1. This is a revision application by the two applicants who were original accused Nos. 7 and 8 at the trial by the Judicial Magistrate First Class Dakor in Criminal Case No. 1522 of 1959. They were both convicted for an offence under Section 411 I.P. Cade in respect of certain gold ornaments which had been stolen. The ornaments had not been recovered and it was the prosecution case that upon the information given by accused No. 5 the shop of accused Nos. 7 and 8 was discovered and it was ultimately found that accused Nos. 7 & 8 had sold certain gold on 7-9-59 the offence for theft having been committed on 5-9-1959. The learned Magistrate convicted the applicants who were original accused Nos. 7 and 8 under Section 411 Indian Penal Code and their convictions were confirmed by the learned Sessions Judge in appeal.

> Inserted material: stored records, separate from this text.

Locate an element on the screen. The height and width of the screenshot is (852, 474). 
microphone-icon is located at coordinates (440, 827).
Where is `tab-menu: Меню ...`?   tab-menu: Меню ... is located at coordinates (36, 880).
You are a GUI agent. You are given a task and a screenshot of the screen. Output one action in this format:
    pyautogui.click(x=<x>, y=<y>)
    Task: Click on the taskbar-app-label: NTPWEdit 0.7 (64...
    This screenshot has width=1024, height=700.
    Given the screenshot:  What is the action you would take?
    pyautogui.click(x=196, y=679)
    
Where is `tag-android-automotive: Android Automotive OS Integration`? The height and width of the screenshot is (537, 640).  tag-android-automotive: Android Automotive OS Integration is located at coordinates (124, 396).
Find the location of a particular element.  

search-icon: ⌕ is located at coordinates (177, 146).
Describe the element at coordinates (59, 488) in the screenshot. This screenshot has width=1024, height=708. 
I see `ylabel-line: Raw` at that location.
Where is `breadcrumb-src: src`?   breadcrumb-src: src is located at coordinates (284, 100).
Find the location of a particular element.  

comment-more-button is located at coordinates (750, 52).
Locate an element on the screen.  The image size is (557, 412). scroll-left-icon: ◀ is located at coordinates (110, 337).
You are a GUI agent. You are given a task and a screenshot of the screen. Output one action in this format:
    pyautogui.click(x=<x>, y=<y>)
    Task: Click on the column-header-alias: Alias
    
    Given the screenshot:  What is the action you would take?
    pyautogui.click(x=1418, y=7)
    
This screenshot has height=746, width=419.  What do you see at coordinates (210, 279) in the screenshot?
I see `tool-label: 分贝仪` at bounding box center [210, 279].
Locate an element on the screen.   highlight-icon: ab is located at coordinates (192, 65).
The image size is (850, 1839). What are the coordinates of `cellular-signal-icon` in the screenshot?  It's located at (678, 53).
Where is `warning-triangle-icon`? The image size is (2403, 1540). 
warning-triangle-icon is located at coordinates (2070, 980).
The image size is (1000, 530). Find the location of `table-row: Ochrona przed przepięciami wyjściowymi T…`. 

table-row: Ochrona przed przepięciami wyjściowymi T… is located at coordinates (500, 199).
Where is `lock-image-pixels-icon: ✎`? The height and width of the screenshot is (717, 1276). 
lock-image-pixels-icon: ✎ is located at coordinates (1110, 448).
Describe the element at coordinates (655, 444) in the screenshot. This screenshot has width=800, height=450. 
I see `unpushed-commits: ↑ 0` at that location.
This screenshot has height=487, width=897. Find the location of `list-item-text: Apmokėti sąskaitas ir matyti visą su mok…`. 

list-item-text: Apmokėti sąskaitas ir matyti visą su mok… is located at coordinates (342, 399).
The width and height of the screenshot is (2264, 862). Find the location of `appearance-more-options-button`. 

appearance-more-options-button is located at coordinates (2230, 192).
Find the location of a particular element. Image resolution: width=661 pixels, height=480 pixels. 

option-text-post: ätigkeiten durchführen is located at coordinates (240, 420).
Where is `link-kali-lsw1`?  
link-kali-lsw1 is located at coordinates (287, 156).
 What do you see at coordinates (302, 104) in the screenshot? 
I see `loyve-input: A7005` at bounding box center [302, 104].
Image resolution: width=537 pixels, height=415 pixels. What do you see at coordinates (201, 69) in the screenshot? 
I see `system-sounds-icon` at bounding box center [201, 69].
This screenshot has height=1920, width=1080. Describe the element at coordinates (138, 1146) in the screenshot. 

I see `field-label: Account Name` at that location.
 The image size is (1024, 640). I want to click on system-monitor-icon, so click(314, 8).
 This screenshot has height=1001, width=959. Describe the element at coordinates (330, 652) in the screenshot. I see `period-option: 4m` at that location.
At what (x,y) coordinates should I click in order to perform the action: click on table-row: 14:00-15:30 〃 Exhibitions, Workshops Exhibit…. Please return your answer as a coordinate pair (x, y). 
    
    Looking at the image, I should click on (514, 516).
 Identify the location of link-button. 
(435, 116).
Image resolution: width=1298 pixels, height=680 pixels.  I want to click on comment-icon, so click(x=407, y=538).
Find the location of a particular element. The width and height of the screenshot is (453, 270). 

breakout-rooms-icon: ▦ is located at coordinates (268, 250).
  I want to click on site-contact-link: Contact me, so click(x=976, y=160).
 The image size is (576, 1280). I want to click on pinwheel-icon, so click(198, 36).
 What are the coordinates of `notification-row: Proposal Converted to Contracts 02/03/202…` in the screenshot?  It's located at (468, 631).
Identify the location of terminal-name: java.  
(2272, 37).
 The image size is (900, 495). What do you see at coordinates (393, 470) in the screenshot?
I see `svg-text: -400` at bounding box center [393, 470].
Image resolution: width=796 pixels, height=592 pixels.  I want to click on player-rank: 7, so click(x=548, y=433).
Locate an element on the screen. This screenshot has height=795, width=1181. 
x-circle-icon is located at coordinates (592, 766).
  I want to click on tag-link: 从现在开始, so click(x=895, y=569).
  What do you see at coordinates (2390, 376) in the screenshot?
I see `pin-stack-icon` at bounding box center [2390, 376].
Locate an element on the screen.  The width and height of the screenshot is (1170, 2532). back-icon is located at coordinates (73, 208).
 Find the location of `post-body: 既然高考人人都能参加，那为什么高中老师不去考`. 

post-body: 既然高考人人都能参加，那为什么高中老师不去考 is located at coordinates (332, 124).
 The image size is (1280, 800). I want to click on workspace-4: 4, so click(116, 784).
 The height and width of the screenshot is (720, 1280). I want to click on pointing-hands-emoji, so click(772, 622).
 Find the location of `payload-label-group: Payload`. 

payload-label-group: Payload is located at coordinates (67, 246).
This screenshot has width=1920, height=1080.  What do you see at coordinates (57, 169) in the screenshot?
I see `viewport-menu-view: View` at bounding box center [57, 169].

2. In revision three points have been urged: (1) that the provisions of Section 27 Evidence Act had been misapplied in the present case; (2) that the learned Sessions Judge has observed in his judgment that the second Panch supports the prosecution case whereas the second Panch had in fact not been examined; and (3) that the learned Sessions Judge also erred in observing that the account books of the accused not show any entry relating to the transaction of sale although it was the defence case that they sold their ornaments which had been converted into gold. The convictions of the applicant cannot be sustained for the following reasons: The statement made by accused No. 5 before the Police and the Panchas which resulted in the discovery of article may be evidence against him under Section 27 of the Evidence Act but cannot be used as evidence against a co-accused. This position is conceded by the learned Government Pleader Mr. Chokshi. Mr. Chokshi also concedes that the second Panch was not examined and the learned Sessions Judge was wrong when he observed that the second Panch supports the prosecution case. Moreover this is not a case where the stolen ornaments were discovered. What was proved is that accused Nos. 7 and 8 had sold certain gold on 7-9-59 and there is no evidence to prove that it was the stolen ornaments that had been converted into this gold. It is of course very difficult to prove such a fact but merely because the proof of such a fact is difficult the fact cannot be presumed. There is no evidence to connect the gold which admittedly the two applicants had sold on 7-9-59 with the stolen ornaments. These grounds are enough for setting aside the convictions and sentences passed upon the two applicants.
3. The conviction of the two applicants under Section 411 Indian Penal Code and the sentences passed upon them are therefore set aside. Fine if paid should be refunded. Bail bond should be cancelled.